次の記録のすべての行を、文字や記号を一つも変えずにそのまま抜き出してください。

···

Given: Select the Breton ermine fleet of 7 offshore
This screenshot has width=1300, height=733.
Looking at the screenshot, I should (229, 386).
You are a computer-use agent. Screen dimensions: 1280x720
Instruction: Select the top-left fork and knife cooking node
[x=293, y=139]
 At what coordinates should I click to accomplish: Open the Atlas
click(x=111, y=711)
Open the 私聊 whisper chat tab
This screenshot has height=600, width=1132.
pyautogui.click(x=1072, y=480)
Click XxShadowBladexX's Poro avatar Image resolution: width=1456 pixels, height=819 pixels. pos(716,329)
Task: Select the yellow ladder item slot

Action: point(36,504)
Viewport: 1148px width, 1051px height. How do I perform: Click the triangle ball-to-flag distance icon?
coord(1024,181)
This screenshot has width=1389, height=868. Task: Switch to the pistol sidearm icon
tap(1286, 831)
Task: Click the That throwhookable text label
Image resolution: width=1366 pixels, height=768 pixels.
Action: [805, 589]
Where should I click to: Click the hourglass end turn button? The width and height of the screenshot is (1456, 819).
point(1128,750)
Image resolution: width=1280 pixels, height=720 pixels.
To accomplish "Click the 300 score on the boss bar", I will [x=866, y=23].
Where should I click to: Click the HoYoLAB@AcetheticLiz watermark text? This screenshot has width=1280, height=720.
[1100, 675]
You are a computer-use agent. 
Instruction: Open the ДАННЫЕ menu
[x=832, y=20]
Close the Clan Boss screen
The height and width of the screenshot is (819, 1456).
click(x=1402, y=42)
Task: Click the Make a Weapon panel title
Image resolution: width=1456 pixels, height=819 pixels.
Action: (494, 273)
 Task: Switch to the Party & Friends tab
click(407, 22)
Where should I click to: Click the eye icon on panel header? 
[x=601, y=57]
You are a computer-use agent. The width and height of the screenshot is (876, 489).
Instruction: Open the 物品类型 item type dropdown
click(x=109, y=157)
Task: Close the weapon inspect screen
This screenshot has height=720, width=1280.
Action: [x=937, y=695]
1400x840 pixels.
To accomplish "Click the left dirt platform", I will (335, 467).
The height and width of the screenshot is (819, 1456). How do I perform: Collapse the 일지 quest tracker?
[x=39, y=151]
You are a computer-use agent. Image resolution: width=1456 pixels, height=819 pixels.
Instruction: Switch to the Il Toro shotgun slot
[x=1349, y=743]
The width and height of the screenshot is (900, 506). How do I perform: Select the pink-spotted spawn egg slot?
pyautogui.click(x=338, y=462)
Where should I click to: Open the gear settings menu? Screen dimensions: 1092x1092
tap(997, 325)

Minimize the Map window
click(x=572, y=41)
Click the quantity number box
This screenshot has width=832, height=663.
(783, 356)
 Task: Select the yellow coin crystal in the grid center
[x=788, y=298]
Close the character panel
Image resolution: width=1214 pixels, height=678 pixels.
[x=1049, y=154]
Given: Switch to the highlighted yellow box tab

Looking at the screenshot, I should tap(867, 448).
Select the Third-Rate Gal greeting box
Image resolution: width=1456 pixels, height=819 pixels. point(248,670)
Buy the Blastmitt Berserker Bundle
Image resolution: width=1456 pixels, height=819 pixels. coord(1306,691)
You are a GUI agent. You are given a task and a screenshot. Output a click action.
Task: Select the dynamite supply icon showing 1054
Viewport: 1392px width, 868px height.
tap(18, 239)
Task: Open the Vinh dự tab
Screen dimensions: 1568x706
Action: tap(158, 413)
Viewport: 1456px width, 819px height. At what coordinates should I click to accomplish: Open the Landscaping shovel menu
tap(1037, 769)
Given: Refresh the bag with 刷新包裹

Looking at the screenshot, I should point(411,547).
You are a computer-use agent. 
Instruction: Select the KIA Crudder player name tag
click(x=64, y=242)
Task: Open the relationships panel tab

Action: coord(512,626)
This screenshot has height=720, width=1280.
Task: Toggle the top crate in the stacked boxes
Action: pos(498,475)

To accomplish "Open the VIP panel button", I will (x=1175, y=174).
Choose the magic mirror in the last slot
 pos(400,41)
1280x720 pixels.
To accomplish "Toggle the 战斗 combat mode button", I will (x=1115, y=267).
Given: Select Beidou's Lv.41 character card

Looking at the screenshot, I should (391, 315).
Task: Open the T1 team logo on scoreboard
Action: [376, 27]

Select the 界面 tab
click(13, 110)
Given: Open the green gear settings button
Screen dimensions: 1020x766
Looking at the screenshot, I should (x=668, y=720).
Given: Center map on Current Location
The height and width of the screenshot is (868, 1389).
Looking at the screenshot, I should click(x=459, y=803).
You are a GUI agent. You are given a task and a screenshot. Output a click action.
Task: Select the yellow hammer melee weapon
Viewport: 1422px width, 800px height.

···

» **完成した課題**:
Given: Select the Breton ermine fleet of 7 offshore
This screenshot has width=1300, height=733.
Looking at the screenshot, I should (229, 386).
You are a computer-use agent. Screen dimensions: 1280x720
Instruction: Select the top-left fork and knife cooking node
[x=293, y=139]
 At what coordinates should I click to accomplish: Open the Atlas
click(x=111, y=711)
Open the 私聊 whisper chat tab
This screenshot has height=600, width=1132.
pyautogui.click(x=1072, y=480)
Click XxShadowBladexX's Poro avatar Image resolution: width=1456 pixels, height=819 pixels. pos(716,329)
Task: Select the yellow ladder item slot

Action: point(36,504)
Viewport: 1148px width, 1051px height. How do I perform: Click the triangle ball-to-flag distance icon?
coord(1024,181)
This screenshot has width=1389, height=868. Task: Switch to the pistol sidearm icon
tap(1286, 831)
Task: Click the That throwhookable text label
Image resolution: width=1366 pixels, height=768 pixels.
Action: [805, 589]
Where should I click to: Click the hourglass end turn button? The width and height of the screenshot is (1456, 819).
point(1128,750)
Image resolution: width=1280 pixels, height=720 pixels.
To accomplish "Click the 300 score on the boss bar", I will [x=866, y=23].
Where should I click to: Click the HoYoLAB@AcetheticLiz watermark text? This screenshot has width=1280, height=720.
[1100, 675]
You are a computer-use agent. 
Instruction: Open the ДАННЫЕ menu
[x=832, y=20]
Close the Clan Boss screen
The height and width of the screenshot is (819, 1456).
click(x=1402, y=42)
Task: Click the Make a Weapon panel title
Image resolution: width=1456 pixels, height=819 pixels.
Action: (494, 273)
 Task: Switch to the Party & Friends tab
click(407, 22)
Where should I click to: Click the eye icon on panel header? 
[x=601, y=57]
You are a computer-use agent. The width and height of the screenshot is (876, 489).
Instruction: Open the 物品类型 item type dropdown
click(x=109, y=157)
Task: Close the weapon inspect screen
This screenshot has height=720, width=1280.
Action: [x=937, y=695]
1400x840 pixels.
To accomplish "Click the left dirt platform", I will (335, 467).
The height and width of the screenshot is (819, 1456). How do I perform: Collapse the 일지 quest tracker?
[x=39, y=151]
You are a computer-use agent. Image resolution: width=1456 pixels, height=819 pixels.
Instruction: Switch to the Il Toro shotgun slot
[x=1349, y=743]
The width and height of the screenshot is (900, 506). How do I perform: Select the pink-spotted spawn egg slot?
pyautogui.click(x=338, y=462)
Where should I click to: Open the gear settings menu? Screen dimensions: 1092x1092
tap(997, 325)

Minimize the Map window
click(x=572, y=41)
Click the quantity number box
This screenshot has width=832, height=663.
(783, 356)
 Task: Select the yellow coin crystal in the grid center
[x=788, y=298]
Close the character panel
Image resolution: width=1214 pixels, height=678 pixels.
[x=1049, y=154]
Given: Switch to the highlighted yellow box tab

Looking at the screenshot, I should tap(867, 448).
Select the Third-Rate Gal greeting box
Image resolution: width=1456 pixels, height=819 pixels. point(248,670)
Buy the Blastmitt Berserker Bundle
Image resolution: width=1456 pixels, height=819 pixels. coord(1306,691)
You are a GUI agent. You are given a task and a screenshot. Output a click action.
Task: Select the dynamite supply icon showing 1054
Viewport: 1392px width, 868px height.
tap(18, 239)
Task: Open the Vinh dự tab
Screen dimensions: 1568x706
Action: tap(158, 413)
Viewport: 1456px width, 819px height. At what coordinates should I click to accomplish: Open the Landscaping shovel menu
tap(1037, 769)
Given: Refresh the bag with 刷新包裹

Looking at the screenshot, I should point(411,547).
You are a computer-use agent. 
Instruction: Select the KIA Crudder player name tag
click(x=64, y=242)
Task: Open the relationships panel tab

Action: coord(512,626)
This screenshot has height=720, width=1280.
Task: Toggle the top crate in the stacked boxes
Action: pos(498,475)

To accomplish "Open the VIP panel button", I will (x=1175, y=174).
Choose the magic mirror in the last slot
 pos(400,41)
1280x720 pixels.
To accomplish "Toggle the 战斗 combat mode button", I will (x=1115, y=267).
Given: Select Beidou's Lv.41 character card

Looking at the screenshot, I should (391, 315).
Task: Open the T1 team logo on scoreboard
Action: [376, 27]

Select the 界面 tab
click(13, 110)
Given: Open the green gear settings button
Screen dimensions: 1020x766
Looking at the screenshot, I should (x=668, y=720).
Given: Center map on Current Location
The height and width of the screenshot is (868, 1389).
Looking at the screenshot, I should click(x=459, y=803).
You are a GUI agent. You are given a task and a screenshot. Output a click action.
Task: Select the yellow hammer melee weapon
Viewport: 1422px width, 800px height.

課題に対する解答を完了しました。